(Pixel coordinate grounding data)
———
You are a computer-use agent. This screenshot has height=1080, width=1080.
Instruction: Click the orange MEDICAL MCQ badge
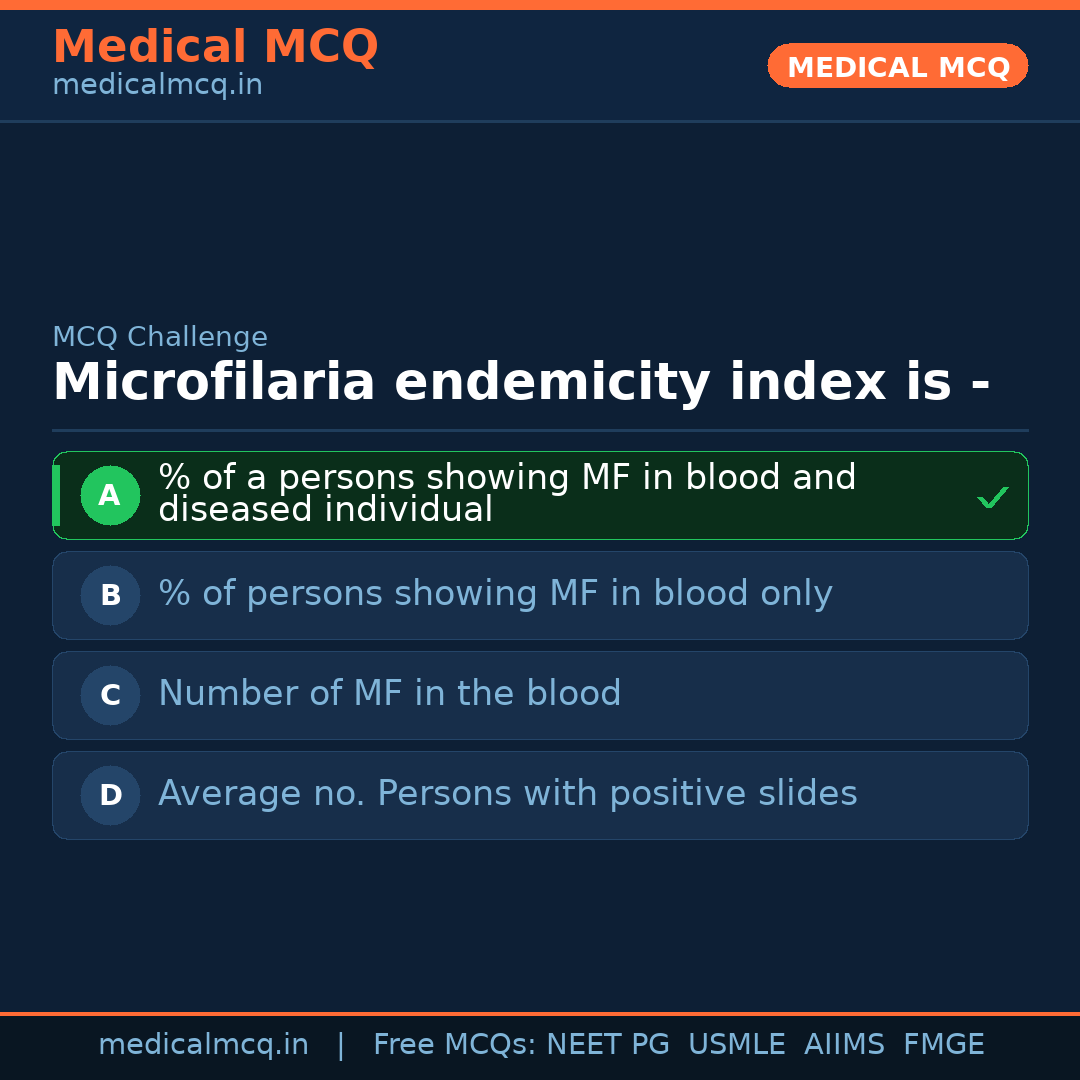point(897,66)
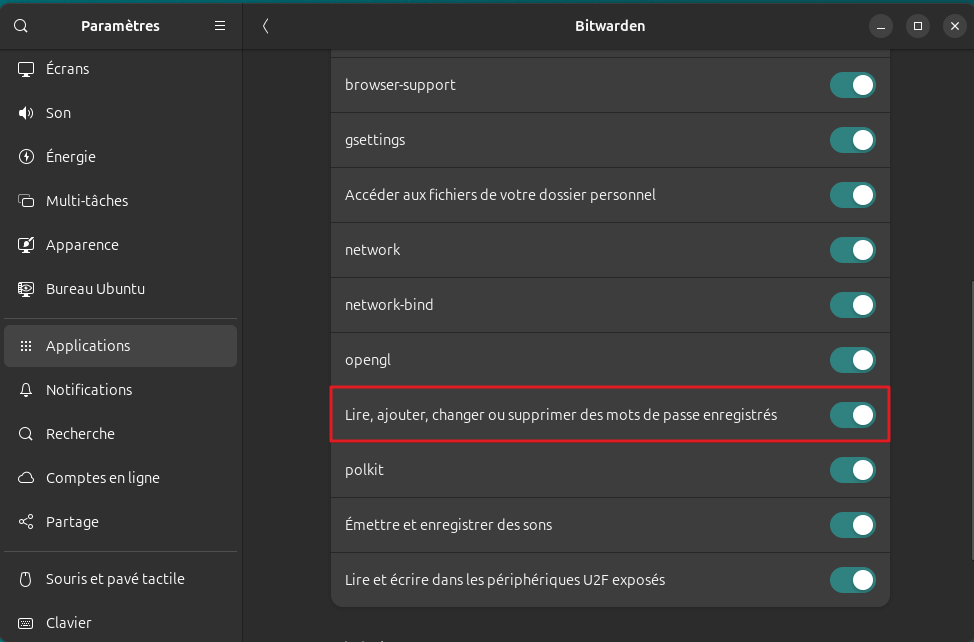
Task: Click the Écrans monitor icon
Action: tap(27, 69)
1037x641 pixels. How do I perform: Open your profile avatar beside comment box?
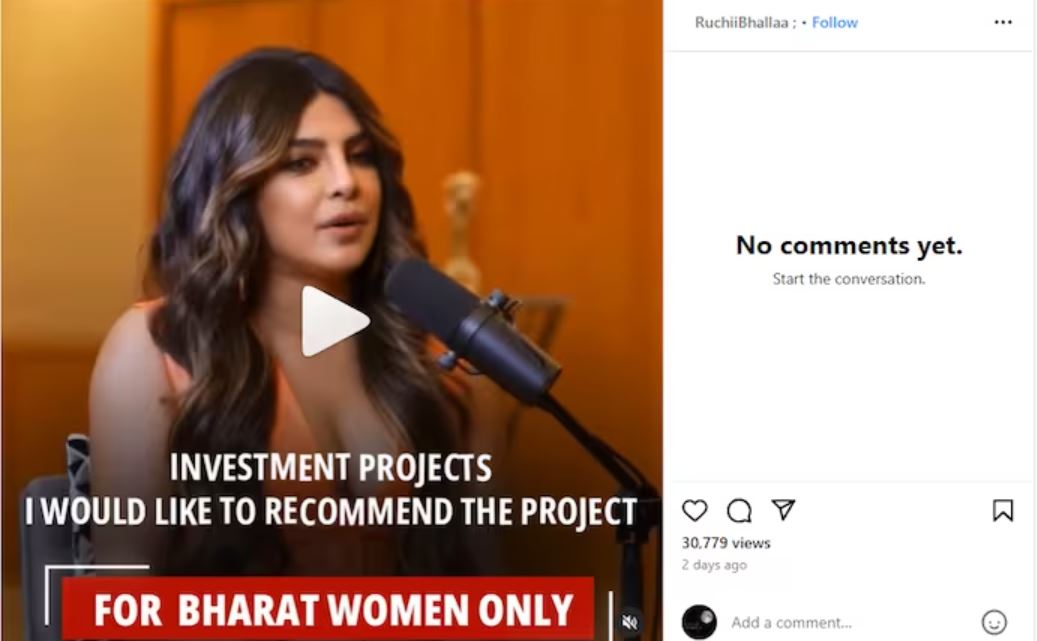coord(699,622)
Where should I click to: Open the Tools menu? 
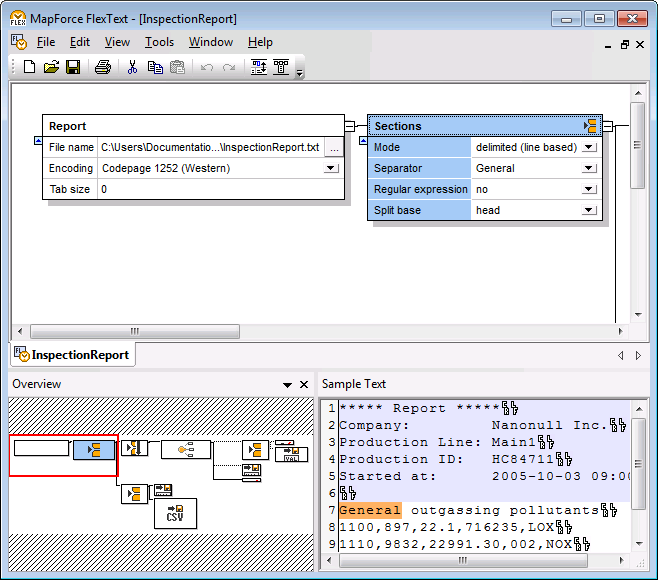point(159,42)
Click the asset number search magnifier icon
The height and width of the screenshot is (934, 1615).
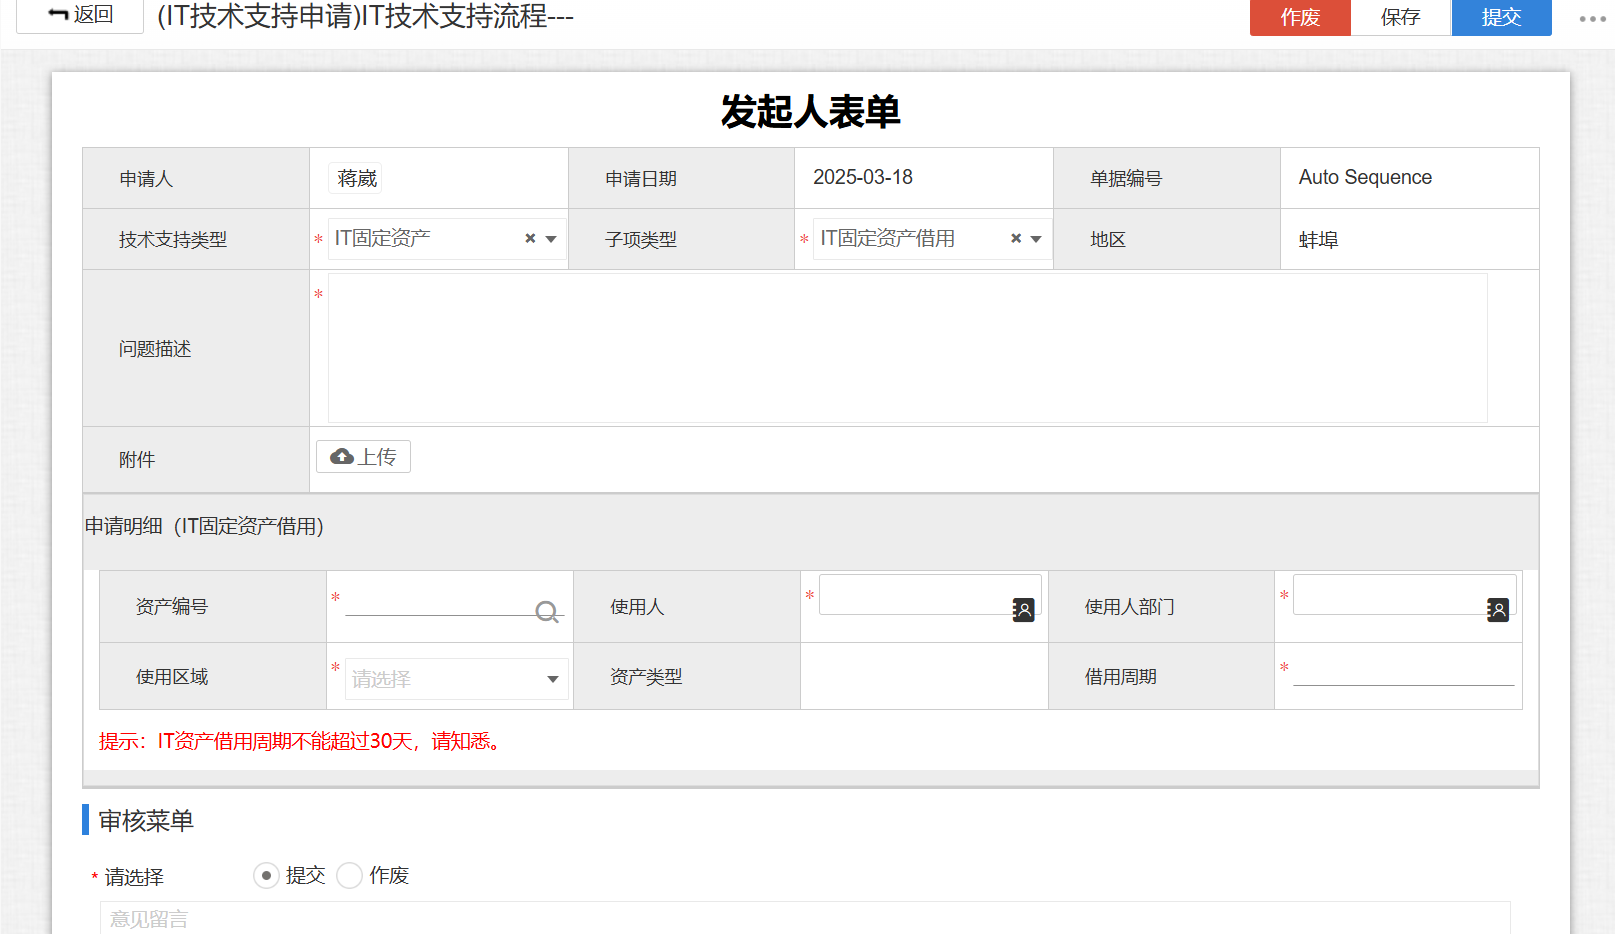pos(547,612)
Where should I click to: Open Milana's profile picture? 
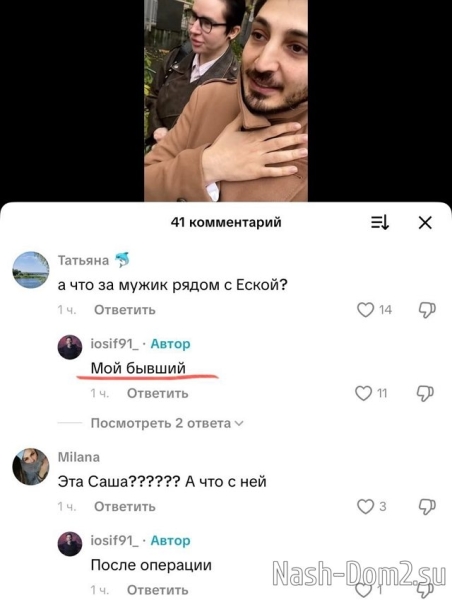tap(31, 466)
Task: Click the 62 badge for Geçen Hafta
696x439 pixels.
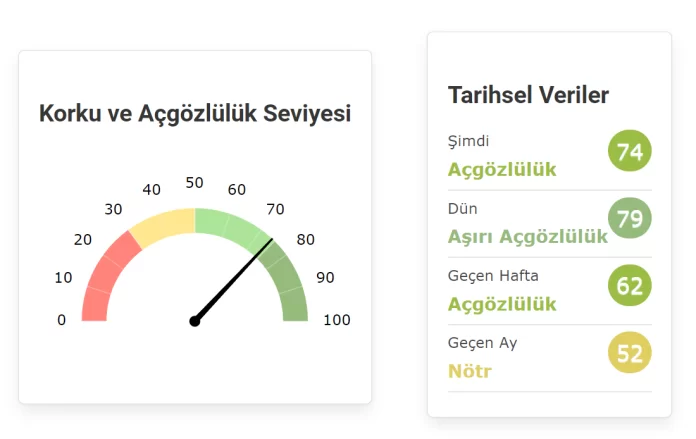Action: 630,286
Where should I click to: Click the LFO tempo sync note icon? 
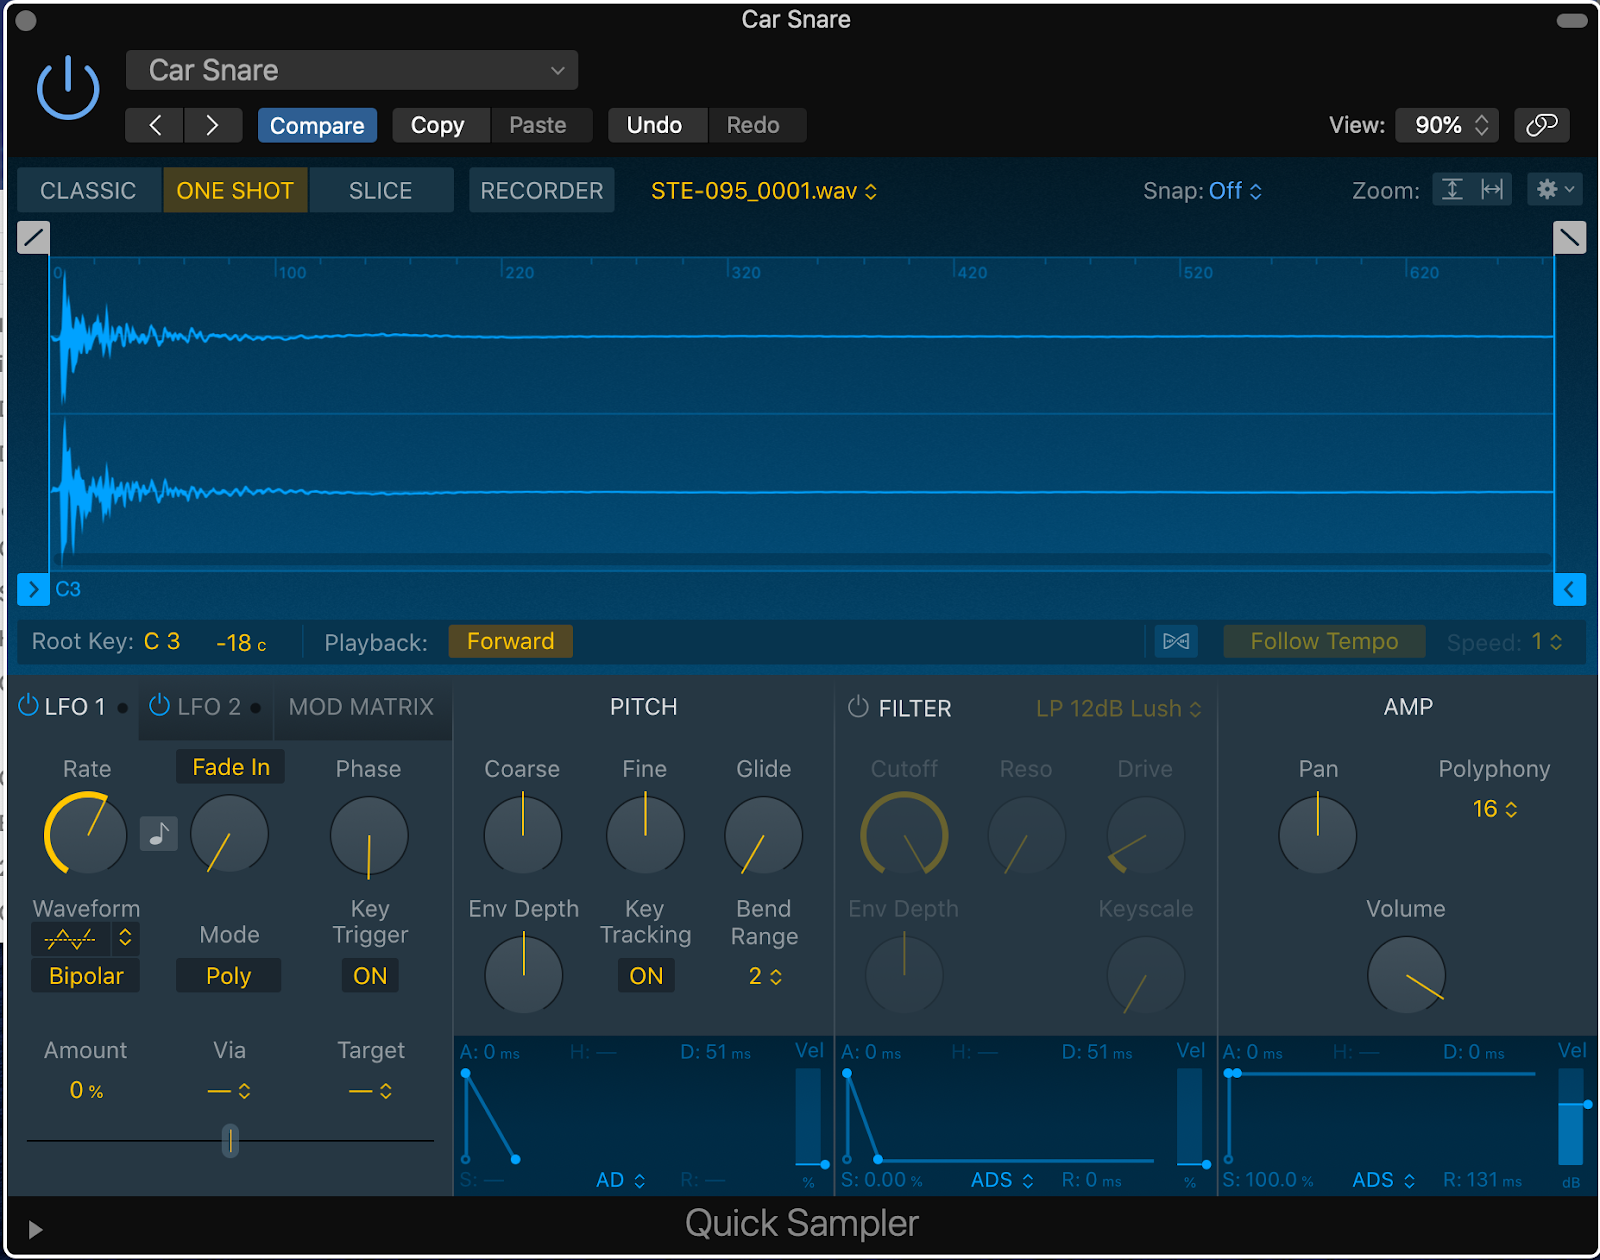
———
§ **About this exercise**: Without any pictures, reproduce exactly the lines from the line that contains "Task: Click the 62 badge for Geçen Hafta" to the end of the entries above, both ends included.

§ **Finished task**:
Task: Click the 62 badge for Geçen Hafta
696x439 pixels.
Action: 630,286
Where should I click to: Click the LFO tempo sync note icon? 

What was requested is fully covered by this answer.